- PROBLEM REQUIREMENTS -
Print the following entries word for word, beginning with the line containing "Add an Item Quantity field" and continuing up to and including the line containing "coord(237,7)".

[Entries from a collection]
++++++
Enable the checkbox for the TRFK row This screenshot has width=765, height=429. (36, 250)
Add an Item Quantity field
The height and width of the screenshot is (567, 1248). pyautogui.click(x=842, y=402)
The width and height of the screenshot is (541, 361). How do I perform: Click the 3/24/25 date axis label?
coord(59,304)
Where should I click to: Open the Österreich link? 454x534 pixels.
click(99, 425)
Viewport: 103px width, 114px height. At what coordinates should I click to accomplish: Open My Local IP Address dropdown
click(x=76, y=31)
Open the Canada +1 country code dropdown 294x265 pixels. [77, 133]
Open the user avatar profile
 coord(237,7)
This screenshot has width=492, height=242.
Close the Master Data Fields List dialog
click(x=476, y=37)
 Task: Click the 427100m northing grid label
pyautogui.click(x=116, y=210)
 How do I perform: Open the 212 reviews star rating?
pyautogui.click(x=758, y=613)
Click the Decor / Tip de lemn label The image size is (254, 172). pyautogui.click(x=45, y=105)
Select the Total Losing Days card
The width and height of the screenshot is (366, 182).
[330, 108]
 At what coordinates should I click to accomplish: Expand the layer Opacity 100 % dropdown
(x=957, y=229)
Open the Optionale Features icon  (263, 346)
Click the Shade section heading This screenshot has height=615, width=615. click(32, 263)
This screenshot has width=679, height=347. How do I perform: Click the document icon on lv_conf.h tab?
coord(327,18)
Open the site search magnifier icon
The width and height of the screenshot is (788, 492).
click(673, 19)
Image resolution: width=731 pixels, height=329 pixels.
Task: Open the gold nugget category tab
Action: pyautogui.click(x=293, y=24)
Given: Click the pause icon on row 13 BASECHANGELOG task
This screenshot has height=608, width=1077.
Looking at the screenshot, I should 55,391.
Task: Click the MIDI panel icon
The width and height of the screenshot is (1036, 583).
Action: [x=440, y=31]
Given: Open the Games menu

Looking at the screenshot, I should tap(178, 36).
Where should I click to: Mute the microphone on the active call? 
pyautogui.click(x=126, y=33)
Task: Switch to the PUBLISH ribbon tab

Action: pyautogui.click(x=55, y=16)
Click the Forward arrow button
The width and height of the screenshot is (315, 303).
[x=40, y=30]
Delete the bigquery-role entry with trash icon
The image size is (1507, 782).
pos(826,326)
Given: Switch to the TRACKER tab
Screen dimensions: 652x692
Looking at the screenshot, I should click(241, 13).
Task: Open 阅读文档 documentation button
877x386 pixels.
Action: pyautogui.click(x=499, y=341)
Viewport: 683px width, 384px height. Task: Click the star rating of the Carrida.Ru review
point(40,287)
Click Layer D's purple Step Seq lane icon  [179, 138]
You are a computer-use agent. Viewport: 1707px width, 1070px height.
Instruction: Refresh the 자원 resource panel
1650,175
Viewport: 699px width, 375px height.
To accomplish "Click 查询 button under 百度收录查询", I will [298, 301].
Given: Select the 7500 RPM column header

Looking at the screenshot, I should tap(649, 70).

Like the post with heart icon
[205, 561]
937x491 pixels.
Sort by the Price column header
++++++
- TASK RESPONSE -
Add an Item Quantity field
The height and width of the screenshot is (567, 1248). pyautogui.click(x=842, y=402)
The width and height of the screenshot is (541, 361). How do I perform: Click the 3/24/25 date axis label?
coord(59,304)
Where should I click to: Open the Österreich link? 454x534 pixels.
click(99, 425)
Viewport: 103px width, 114px height. At what coordinates should I click to accomplish: Open My Local IP Address dropdown
click(x=76, y=31)
Open the Canada +1 country code dropdown 294x265 pixels. [77, 133]
Open the user avatar profile
 coord(237,7)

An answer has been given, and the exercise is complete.